I've been all the way up to CTO in a mid-size company (650ish people), and I've felt like this in every role I've had at different times. Some places more than others. Where I was CTO wasn't too bad but that came at the cost of me not touching code at the company for several years because, at that level, and in the kind of company it was, you just really can't - not without finding yourself becoming a blocker anyway.

But I've worked in a couple of larger organisations - one of them, probably 90k employees, although it wasn't a tech company - and these issues are rife there as well. To some extent, I think it's just big company behaviour, not specific only to big tech companies.


Yeah. I’m not saying software work needs to happen in a silo, but man, the politics at large companies - where a certain group of people are constantly trying to get "ahead" of everyone else by yapping and backstabbing - get really tiring after a few years.

> get really tiring after a few years.

Yeah, completely exhausting. I get quickly worn out by environments where performatism (if that's a word) is too highly valued.

For me, I tend to work at my best when I've got a clear remit, and space to operate freely within that remit with my team without having to constantly seek approval and validation.

Whereas the need to perform/show off/be visible in order to deal with every tiny issue - which I've absolutely seen in one or two organisations - is just... no. No. That might work for some people but it is absolutely no way to get the best out of me.

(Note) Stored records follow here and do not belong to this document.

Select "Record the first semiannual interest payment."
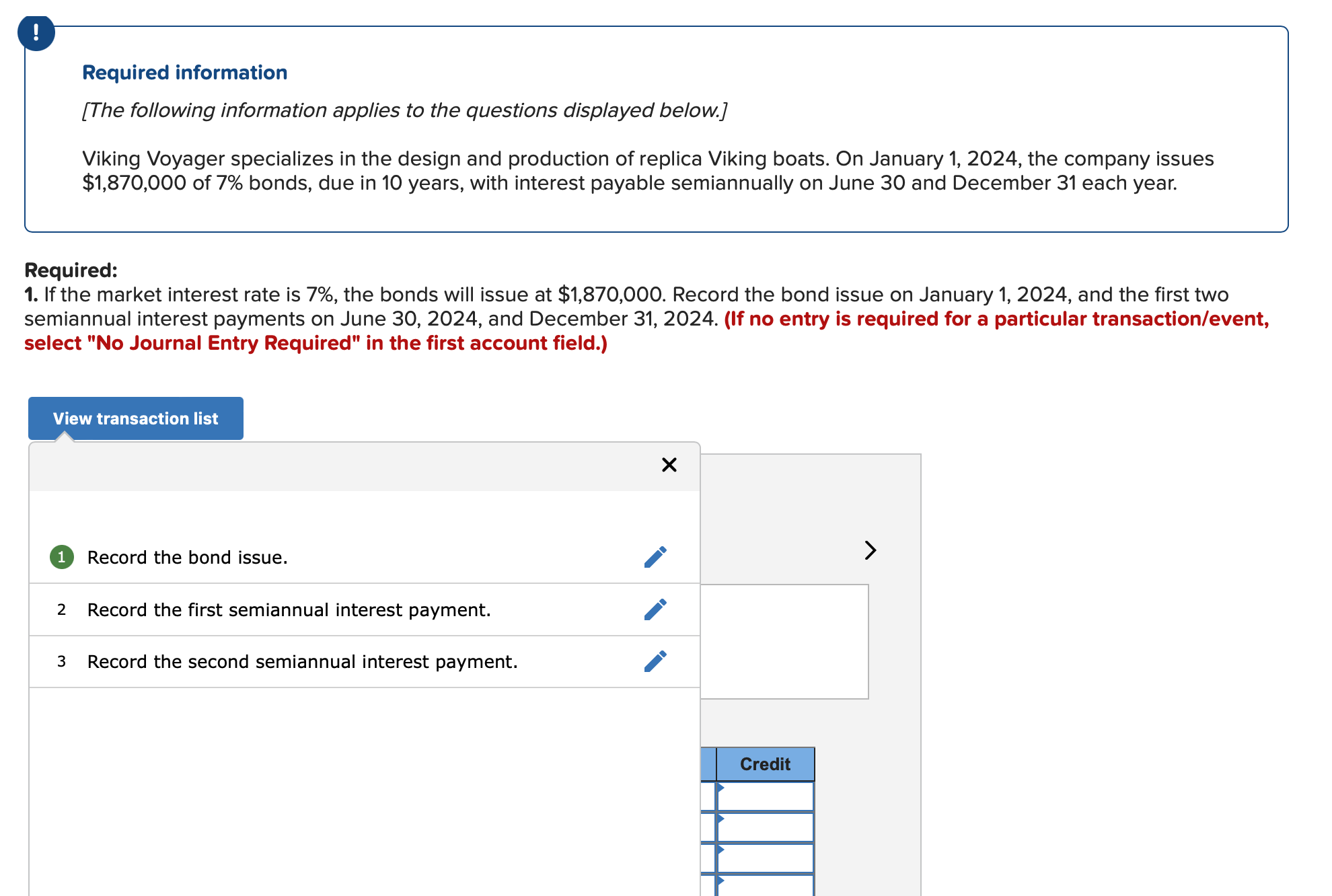Image resolution: width=1332 pixels, height=896 pixels. 289,610
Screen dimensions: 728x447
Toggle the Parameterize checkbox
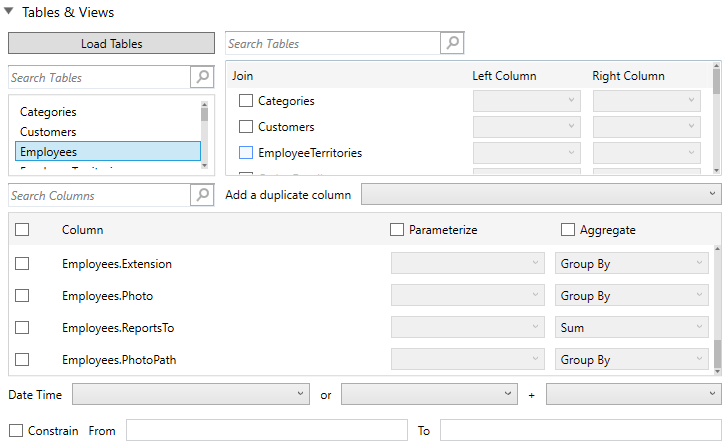point(397,230)
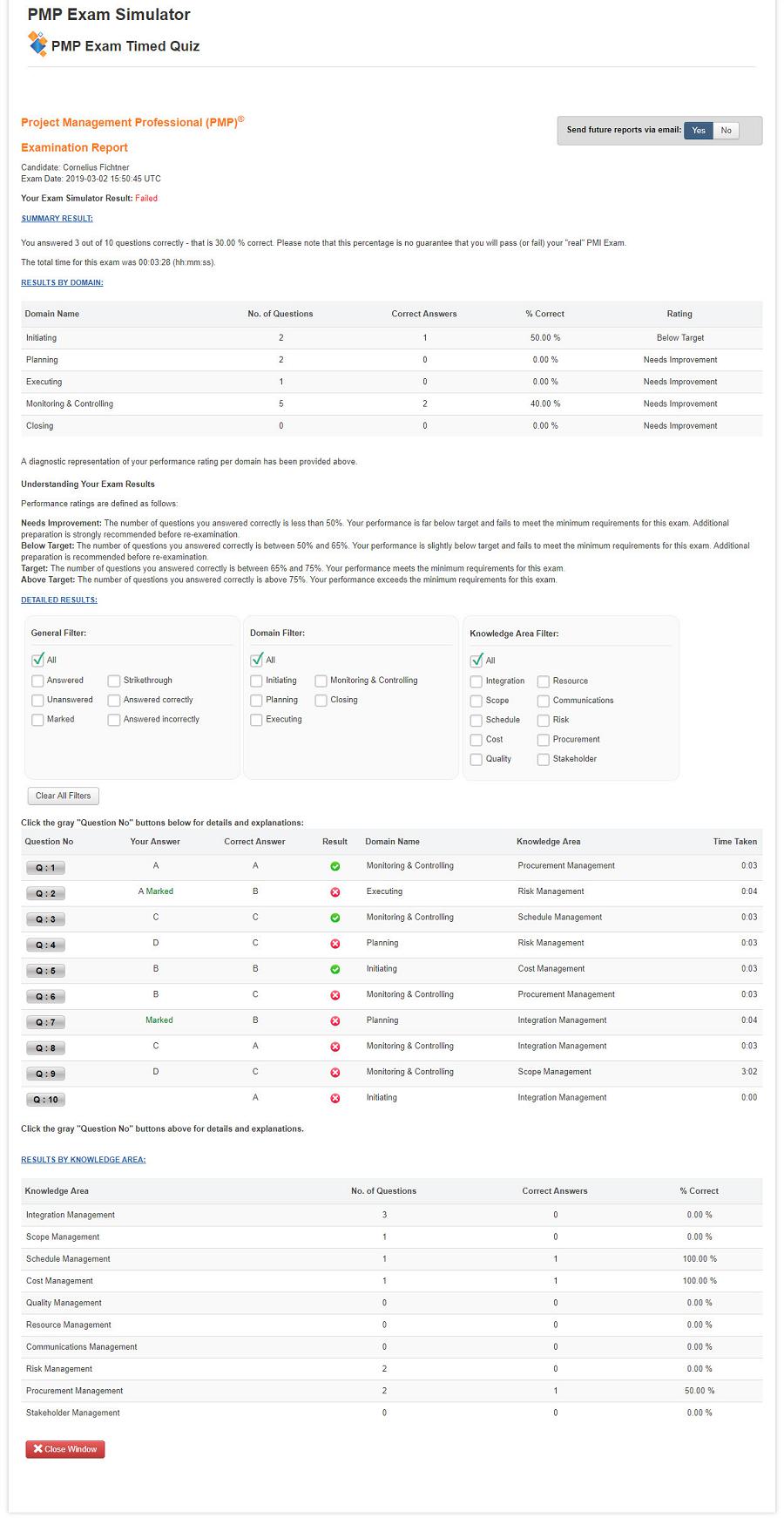Select Yes for future email reports
The height and width of the screenshot is (1518, 784).
(699, 131)
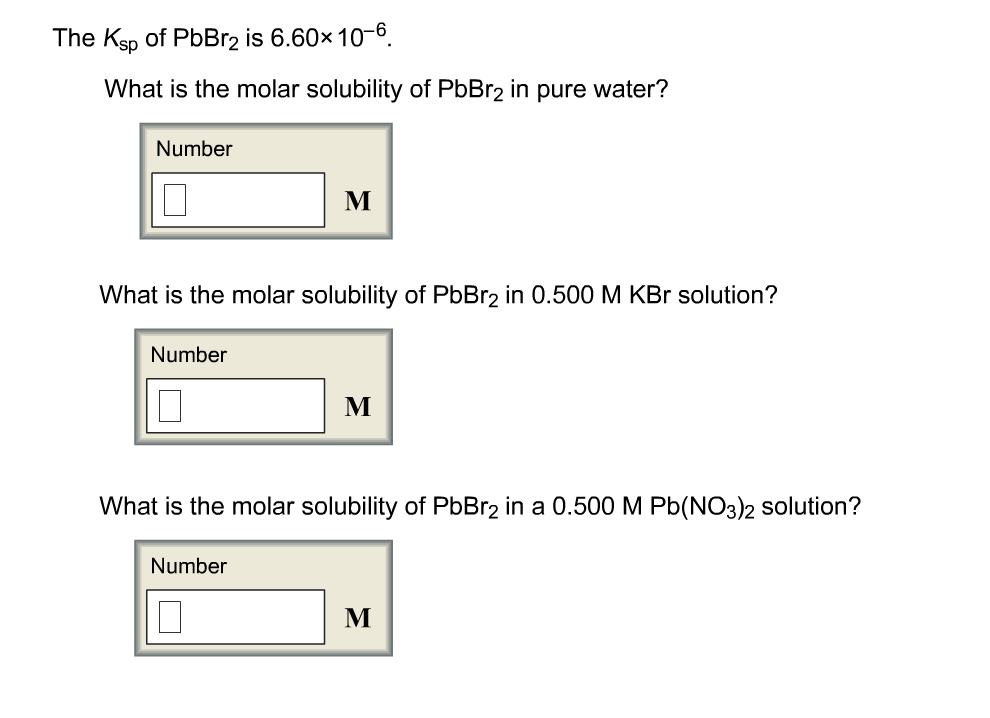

At most organizational sizes, the hard problems are that of coordinating people and not software. It’s a hard decision, but ultimately if you want to scale the size of your impact - you have to make these tradeoffs.

Some folks want to scale impact. Some want to be bespoke crafters. Both are okay, you just have to accept they are mutually exclusive.


He somewhat addresses that at the end. Maybe soon enough we can replace management with AI and just download Pliny's latest promotion jailbreak.

I dearly hope so. Not that I am saying software development shouldn't be a social activity, but does it have to be this performative & toxic?

That already makes you an exception. Most people come into this industry because they like shiny rocks.

promo politics generate legions oflickspittles when managers don't have the chops to evaluate the work and are just looking for "wins"

Yes, absolutely yes. But it's the price of playing in the big leagues. In exchange, you get to work on cutting edge tech used by millions.